With the line buffers, we can start computing the edges much earlier, as we do not have to wait for the entire image to be stored. This also drastically reduces the amount of memory required to just two rows of the input image. By storing the line buffers in on-chip memory, its data can be accessed very quickly (with 1 cycle latency). Techniques such as this allow efficient real-time video processing on FPGAs.

To give more insight to SmartHLS's LineBuffer class, the code snippet below illustrates the LineBuffer template class implementation when it is instantiated with an 3x3 WindowSize.

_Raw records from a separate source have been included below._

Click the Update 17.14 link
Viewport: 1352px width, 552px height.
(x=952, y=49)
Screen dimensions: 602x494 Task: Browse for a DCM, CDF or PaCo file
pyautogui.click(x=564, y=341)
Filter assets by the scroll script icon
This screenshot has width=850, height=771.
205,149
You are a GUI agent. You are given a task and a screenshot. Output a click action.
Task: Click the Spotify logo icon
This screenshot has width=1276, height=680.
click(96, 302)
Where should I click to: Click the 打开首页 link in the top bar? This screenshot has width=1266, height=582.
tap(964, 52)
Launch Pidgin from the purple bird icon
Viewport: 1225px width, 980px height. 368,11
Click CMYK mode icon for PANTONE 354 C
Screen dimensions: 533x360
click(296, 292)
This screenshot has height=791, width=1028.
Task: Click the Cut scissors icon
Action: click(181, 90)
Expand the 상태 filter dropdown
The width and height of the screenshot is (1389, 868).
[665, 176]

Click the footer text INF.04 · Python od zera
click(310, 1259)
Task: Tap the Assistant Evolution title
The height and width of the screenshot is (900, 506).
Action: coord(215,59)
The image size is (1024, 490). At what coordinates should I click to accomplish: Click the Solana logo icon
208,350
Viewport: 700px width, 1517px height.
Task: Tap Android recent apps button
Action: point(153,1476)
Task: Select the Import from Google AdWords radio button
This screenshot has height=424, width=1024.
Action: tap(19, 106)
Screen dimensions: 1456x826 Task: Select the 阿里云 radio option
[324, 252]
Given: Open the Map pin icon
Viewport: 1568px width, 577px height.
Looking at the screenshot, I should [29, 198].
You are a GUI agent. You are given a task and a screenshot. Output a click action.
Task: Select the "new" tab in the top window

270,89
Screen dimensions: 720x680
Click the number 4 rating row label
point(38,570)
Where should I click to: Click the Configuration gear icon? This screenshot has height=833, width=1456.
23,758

template <typename PixelType, unsigned ImageWidth
          /* WindowSize == 3 for illustration purpose */>
class LineBuffer {
  private:
    // Two line buffers storing two rows of pixels.
    PixelType prev_rows[2][ImageWidth];
    // Index to keep track of the current index in row (along x-axis).
    unsigned prev_row_index{0};

  public:
    // The 3x3 stencil window.
    PixelType window[3][3];

    void ShiftInPixel(PixelType input_pixel) {
        // Shift existing window to the left by one.
        window[0][0] = window[0][1];   window[0][1] = window[0][2];
        window[1][0] = window[1][1];   window[1][1] = window[1][2];
        window[2][0] = window[2][1];   window[2][1] = window[2][2];

        // Grab next column (the rightmost column of the sliding window).
        window[0][2] = prev_rows[1][prev_row_index];
        window[1][2] = prev_rows[0][prev_row_index];
        window[2][2] = input_pixel;

        // Update the line buffers.
        prev_rows[1][prev_row_index] = prev_rows[0][prev_row_index];
        prev_rows[0][prev_row_index] = input_pixel;

        prev_row_index = (prev_row_index == ImageWidth - 1) ? 0 : prev_row_index + 1;
    }
};

This class contains two internal line buffers using a private 2xImageWidth prev_rows array, and an externally accessible 3x3 stencil window. The prev_row_index variable keeps track of the position of the line buffer where its data needs to shifted out, and where new data needs to be shifted in.

Each time when the ShiftInPixel method is called to shift in a new input_pixel, we shift each element in the 3x3 window to the left by one. The last elements of the line buffers are read out and stored into the rightmost column of the 3x3 window, along with the new input pixel. The new input pixel is also stored into the first line buffer, while the last element of the first line buffer is stored into the second line buffer. Then prev_row_index is updated, by incrementing it by one, unless it has gone through the entire row, in which case it is set to zero (indicating that we are moving onto a new row).

To help visualizing how the window and line buffers are updated, the diagram below shows a 3x3 window sliding across a 10x10 input image. We declare a LineBuffer as hls::LineBuffer<PixelType, 10, 3> lb;. The outer box represents the 10x10 input image, and the 3x3 black box represents the sliding window. The pixels labelled "0" are stored in the first line buffer prev_rows[0] in the code above), and the pixels labelled "1" are stored in the second line buffer (e.g., prev_rows[1]). When the ShiftInPixel method is called to shift in a new pixel, you can see the 3x3 window is shifted to left and covers the new pixel. The line buffers are also updated --- prev_rows[0] takes in the new pixel and retires its oldest pixel, which is taken in by the second line buffer prev_rows[1]; prev_rows[1] also retires its oldest pixel, labelled with "x".